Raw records
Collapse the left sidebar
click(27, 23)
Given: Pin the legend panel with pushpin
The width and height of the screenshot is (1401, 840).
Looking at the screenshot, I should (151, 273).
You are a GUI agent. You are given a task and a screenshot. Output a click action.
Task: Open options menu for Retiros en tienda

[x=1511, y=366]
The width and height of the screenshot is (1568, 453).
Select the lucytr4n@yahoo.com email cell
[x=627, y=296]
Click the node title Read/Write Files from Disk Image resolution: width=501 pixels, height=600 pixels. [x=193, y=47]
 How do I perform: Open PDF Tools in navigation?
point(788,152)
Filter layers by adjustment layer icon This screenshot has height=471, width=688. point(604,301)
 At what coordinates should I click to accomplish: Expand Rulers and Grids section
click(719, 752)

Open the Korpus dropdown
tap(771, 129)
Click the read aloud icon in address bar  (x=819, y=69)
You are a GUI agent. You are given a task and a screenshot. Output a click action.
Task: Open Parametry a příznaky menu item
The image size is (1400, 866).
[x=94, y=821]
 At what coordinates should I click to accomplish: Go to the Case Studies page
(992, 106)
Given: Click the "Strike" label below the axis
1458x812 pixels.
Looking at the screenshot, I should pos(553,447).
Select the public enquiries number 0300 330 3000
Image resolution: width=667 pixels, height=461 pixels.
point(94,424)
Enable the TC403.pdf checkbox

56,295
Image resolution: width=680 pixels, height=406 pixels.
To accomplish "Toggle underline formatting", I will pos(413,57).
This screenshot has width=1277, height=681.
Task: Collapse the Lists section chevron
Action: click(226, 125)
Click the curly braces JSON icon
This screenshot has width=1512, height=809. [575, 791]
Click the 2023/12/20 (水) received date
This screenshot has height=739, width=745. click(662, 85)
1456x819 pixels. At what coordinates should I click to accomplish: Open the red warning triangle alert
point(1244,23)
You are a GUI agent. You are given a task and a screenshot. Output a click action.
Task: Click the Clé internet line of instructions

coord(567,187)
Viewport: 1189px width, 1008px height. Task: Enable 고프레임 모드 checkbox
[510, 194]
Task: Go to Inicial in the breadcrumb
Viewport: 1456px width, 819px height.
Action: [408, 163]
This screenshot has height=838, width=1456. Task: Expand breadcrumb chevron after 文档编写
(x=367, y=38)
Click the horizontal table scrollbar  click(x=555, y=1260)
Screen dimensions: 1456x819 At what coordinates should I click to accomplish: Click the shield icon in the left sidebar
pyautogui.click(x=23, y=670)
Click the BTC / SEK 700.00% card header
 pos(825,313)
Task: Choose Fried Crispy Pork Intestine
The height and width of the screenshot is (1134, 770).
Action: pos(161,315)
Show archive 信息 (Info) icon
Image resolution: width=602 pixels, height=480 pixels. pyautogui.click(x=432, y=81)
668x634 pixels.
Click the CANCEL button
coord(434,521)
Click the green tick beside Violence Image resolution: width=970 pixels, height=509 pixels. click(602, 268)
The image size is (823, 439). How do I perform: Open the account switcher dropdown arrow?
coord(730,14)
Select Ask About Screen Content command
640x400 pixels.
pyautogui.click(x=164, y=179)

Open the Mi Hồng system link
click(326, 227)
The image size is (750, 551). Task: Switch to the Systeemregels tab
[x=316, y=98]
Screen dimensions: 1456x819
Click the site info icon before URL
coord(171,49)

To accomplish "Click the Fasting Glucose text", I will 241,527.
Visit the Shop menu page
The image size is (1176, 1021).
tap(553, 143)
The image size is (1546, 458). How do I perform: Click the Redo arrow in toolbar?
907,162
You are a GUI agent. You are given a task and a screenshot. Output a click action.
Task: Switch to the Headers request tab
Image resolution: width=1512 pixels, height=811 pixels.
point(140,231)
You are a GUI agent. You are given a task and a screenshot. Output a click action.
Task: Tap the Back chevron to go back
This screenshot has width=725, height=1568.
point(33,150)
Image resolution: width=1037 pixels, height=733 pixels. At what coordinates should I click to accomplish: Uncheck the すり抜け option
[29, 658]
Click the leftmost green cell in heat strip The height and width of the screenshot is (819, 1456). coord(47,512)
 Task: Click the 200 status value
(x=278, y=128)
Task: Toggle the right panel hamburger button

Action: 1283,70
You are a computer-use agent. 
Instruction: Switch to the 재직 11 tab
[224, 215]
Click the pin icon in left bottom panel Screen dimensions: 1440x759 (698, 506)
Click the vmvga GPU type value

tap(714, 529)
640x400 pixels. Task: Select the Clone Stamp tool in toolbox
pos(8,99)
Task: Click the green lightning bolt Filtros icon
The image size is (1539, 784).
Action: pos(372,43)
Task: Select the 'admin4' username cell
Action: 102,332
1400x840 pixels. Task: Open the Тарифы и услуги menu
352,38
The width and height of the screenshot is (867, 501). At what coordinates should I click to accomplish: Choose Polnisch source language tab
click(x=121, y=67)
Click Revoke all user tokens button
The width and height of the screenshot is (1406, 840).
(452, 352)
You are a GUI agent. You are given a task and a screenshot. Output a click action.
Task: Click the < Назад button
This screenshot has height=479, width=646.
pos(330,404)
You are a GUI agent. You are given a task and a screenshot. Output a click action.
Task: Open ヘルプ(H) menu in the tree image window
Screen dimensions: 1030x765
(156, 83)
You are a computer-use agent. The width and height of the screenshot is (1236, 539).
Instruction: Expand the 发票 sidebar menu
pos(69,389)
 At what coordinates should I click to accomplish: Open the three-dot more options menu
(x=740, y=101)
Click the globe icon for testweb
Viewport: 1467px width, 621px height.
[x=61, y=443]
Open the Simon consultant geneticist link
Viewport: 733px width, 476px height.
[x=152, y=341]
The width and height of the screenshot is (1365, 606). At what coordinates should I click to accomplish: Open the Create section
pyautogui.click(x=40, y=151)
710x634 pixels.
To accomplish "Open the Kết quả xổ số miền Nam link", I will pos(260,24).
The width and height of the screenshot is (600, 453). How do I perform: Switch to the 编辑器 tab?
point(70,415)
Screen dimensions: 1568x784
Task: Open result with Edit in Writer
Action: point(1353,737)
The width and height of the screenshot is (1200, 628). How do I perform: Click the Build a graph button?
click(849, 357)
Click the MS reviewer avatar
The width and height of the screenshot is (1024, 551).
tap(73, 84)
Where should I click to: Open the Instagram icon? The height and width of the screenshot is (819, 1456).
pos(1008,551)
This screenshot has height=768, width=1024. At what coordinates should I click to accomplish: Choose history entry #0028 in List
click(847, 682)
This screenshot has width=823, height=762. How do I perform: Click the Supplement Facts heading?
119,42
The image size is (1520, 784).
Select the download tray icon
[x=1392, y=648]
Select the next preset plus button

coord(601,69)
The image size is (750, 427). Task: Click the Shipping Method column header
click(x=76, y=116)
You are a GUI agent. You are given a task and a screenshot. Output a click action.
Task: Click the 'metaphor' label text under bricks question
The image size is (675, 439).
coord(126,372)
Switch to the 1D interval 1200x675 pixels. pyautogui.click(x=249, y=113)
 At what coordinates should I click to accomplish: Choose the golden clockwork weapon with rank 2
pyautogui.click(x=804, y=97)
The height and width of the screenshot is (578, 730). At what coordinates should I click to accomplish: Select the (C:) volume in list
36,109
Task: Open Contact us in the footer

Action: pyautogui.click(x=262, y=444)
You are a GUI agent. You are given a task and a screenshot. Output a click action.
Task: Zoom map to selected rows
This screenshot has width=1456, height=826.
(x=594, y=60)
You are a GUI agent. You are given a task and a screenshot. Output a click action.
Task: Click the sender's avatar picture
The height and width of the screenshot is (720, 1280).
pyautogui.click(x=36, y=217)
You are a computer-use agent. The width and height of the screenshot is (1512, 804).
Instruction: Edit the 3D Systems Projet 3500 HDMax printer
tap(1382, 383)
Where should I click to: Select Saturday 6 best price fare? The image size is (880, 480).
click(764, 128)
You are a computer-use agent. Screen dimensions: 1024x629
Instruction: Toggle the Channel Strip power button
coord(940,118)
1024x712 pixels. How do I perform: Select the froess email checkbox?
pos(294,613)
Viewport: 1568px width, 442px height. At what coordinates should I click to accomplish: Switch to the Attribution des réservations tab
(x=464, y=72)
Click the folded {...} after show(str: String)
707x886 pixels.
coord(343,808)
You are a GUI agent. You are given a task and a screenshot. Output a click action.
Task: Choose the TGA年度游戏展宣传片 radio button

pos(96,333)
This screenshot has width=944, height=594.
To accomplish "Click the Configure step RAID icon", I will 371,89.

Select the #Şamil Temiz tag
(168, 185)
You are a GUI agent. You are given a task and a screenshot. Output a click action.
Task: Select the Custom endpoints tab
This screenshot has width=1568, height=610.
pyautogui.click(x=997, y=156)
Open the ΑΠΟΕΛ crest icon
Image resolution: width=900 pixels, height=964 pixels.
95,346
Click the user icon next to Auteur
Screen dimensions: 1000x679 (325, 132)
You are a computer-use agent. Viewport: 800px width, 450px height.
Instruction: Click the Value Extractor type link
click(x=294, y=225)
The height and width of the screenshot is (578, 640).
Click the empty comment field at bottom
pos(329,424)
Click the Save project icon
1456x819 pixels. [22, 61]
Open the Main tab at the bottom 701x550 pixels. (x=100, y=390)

> [WRITTEN REQUEST]:
Copy out the lines of the material word for word, from the line containing "The width and height of the screenshot is (600, 453)." down to the line containing "pyautogui.click(x=804, y=97)", with both of those lines included.

> [RESULT FOR THIS EXERCISE]:
The width and height of the screenshot is (600, 453). How do I perform: Switch to the 编辑器 tab?
point(70,415)
Screen dimensions: 1568x784
Task: Open result with Edit in Writer
Action: point(1353,737)
The width and height of the screenshot is (1200, 628). How do I perform: Click the Build a graph button?
click(849, 357)
Click the MS reviewer avatar
The width and height of the screenshot is (1024, 551).
tap(73, 84)
Where should I click to: Open the Instagram icon? The height and width of the screenshot is (819, 1456).
pos(1008,551)
This screenshot has height=768, width=1024. At what coordinates should I click to accomplish: Choose history entry #0028 in List
click(847, 682)
This screenshot has width=823, height=762. How do I perform: Click the Supplement Facts heading?
119,42
The image size is (1520, 784).
Select the download tray icon
[x=1392, y=648]
Select the next preset plus button

coord(601,69)
The image size is (750, 427). Task: Click the Shipping Method column header
click(x=76, y=116)
You are a GUI agent. You are given a task and a screenshot. Output a click action.
Task: Click the 'metaphor' label text under bricks question
The image size is (675, 439).
coord(126,372)
Switch to the 1D interval 1200x675 pixels. pyautogui.click(x=249, y=113)
 At what coordinates should I click to accomplish: Choose the golden clockwork weapon with rank 2
pyautogui.click(x=804, y=97)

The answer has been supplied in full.